Lift out, unaltered, the lines of the material below between the line holding "Given: Click Storagebod" and the line holding "Task: Open the Use Tutorial link", counting both.

SOURCE RECORDS =

━━━━━━━━━━━━━━━━━━━━━━━━━━━━━━

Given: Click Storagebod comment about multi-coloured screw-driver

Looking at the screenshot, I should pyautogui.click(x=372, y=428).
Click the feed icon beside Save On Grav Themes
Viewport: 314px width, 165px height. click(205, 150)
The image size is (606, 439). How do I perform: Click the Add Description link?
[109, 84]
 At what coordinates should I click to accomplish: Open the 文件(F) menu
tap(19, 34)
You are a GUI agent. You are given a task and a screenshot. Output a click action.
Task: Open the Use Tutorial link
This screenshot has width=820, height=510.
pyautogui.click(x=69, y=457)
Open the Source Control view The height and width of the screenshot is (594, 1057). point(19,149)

━━━━━━━━━━━━━━━━━━━━━━━━━━━━━━

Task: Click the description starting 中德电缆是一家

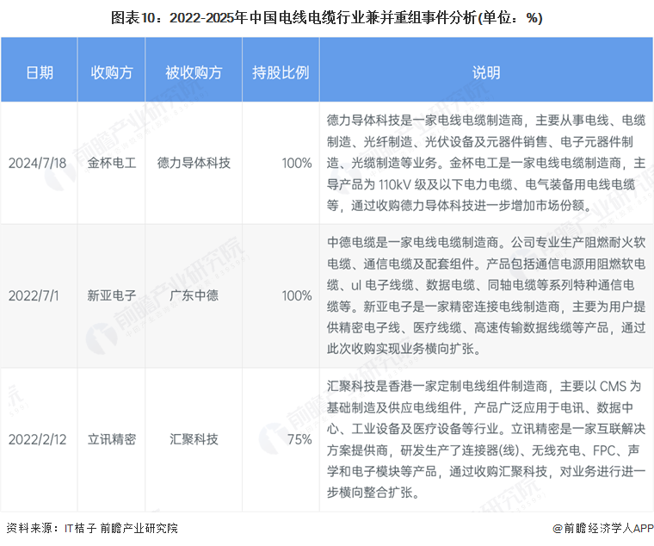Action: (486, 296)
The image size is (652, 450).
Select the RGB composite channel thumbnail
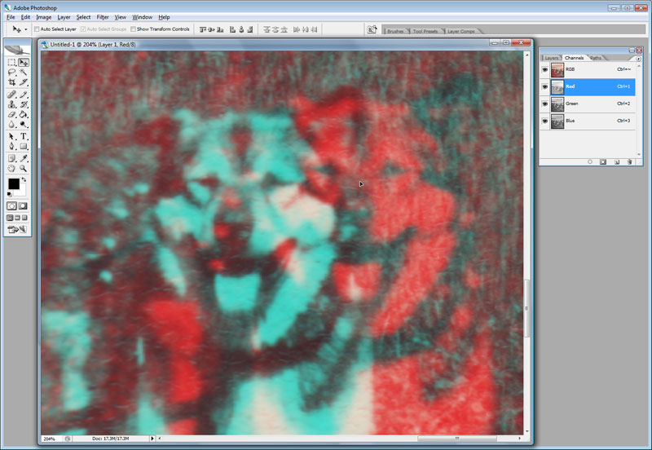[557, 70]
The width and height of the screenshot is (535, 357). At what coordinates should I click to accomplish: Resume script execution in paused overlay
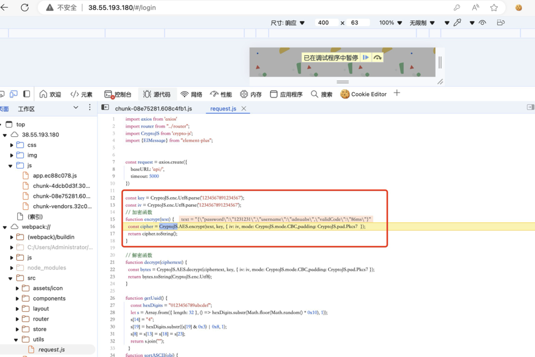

━━━━━━━━━━━━━━━━━━━━━━━━━━━━━━

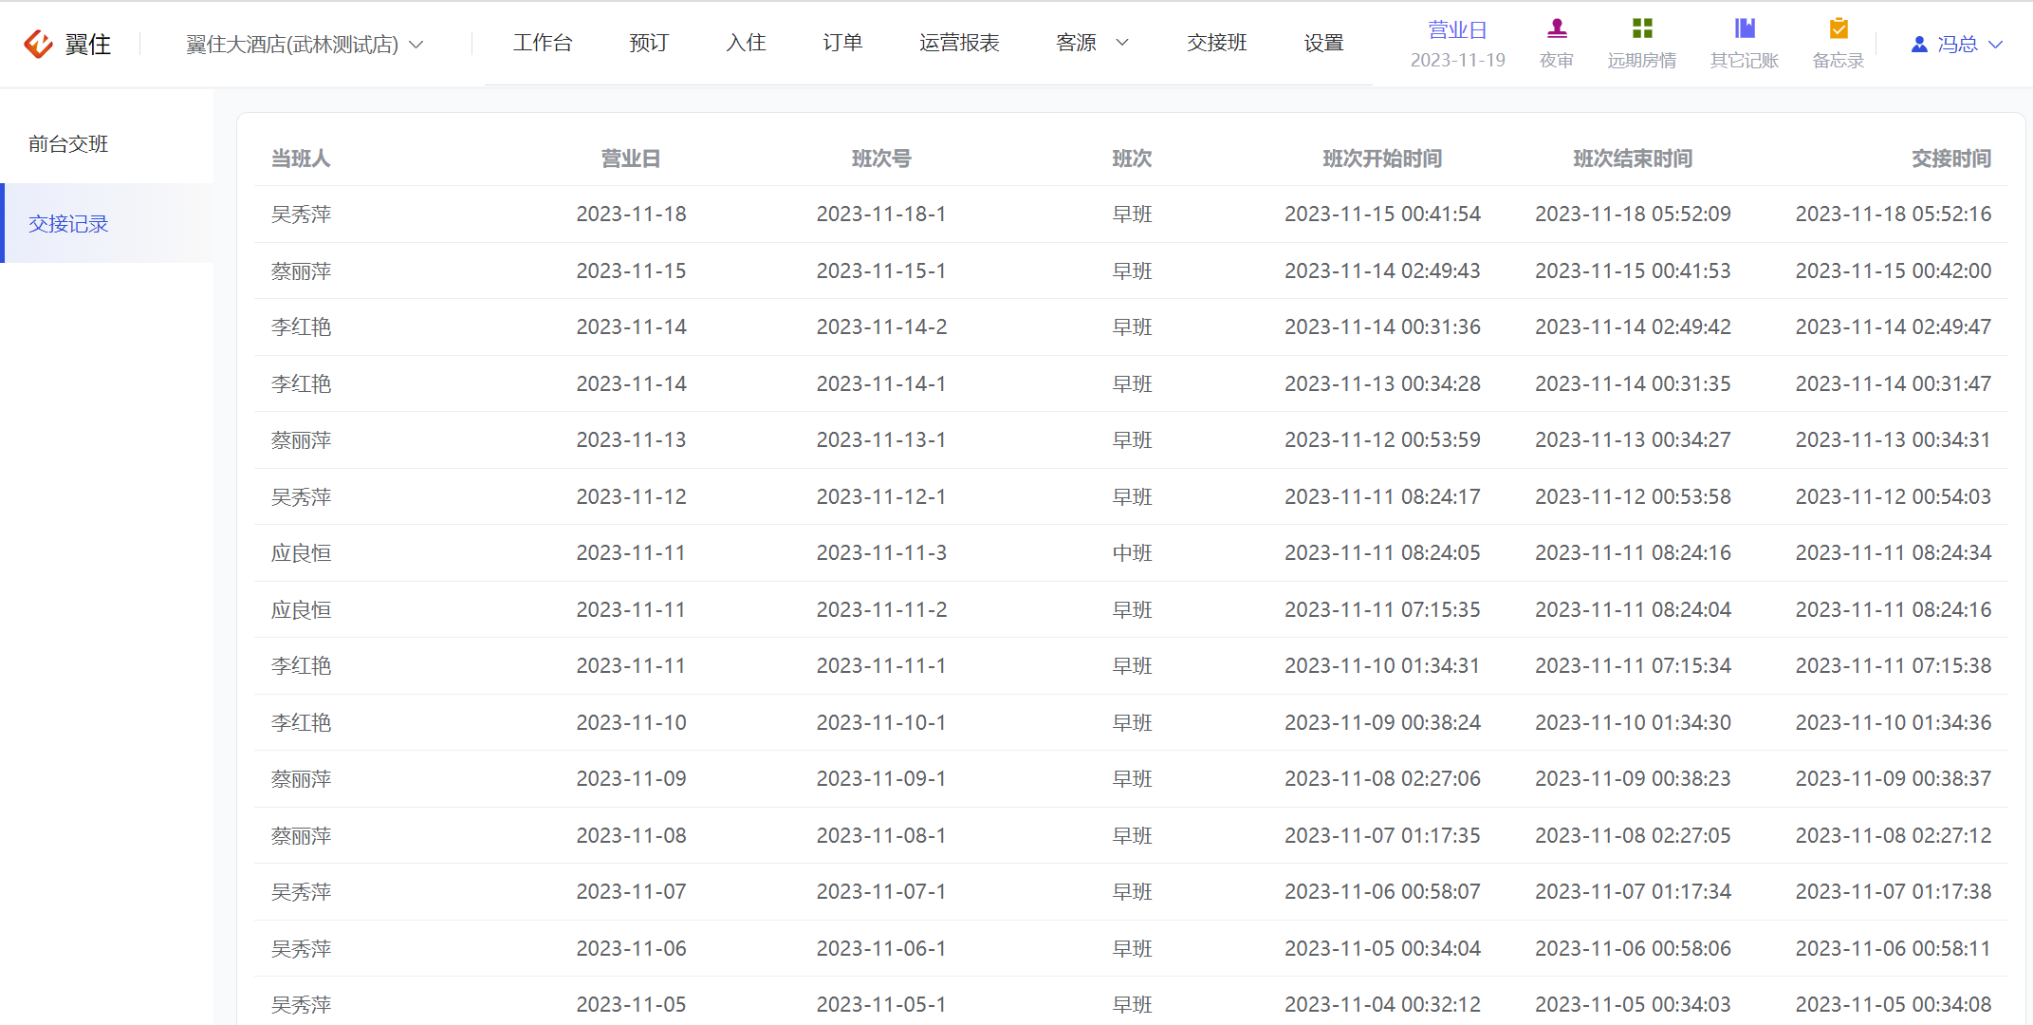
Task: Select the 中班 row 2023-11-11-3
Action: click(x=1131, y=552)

━━━━━━━━━━━━━━━━━━━━━━━━━━━━━━

RESULT =
Given: Click Storagebod comment about multi-coloured screw-driver

Looking at the screenshot, I should pyautogui.click(x=372, y=428).
Click the feed icon beside Save On Grav Themes
Viewport: 314px width, 165px height. click(205, 150)
The image size is (606, 439). How do I perform: Click the Add Description link?
[109, 84]
 At what coordinates should I click to accomplish: Open the 文件(F) menu
tap(19, 34)
You are a GUI agent. You are given a task and a screenshot. Output a click action.
Task: Open the Use Tutorial link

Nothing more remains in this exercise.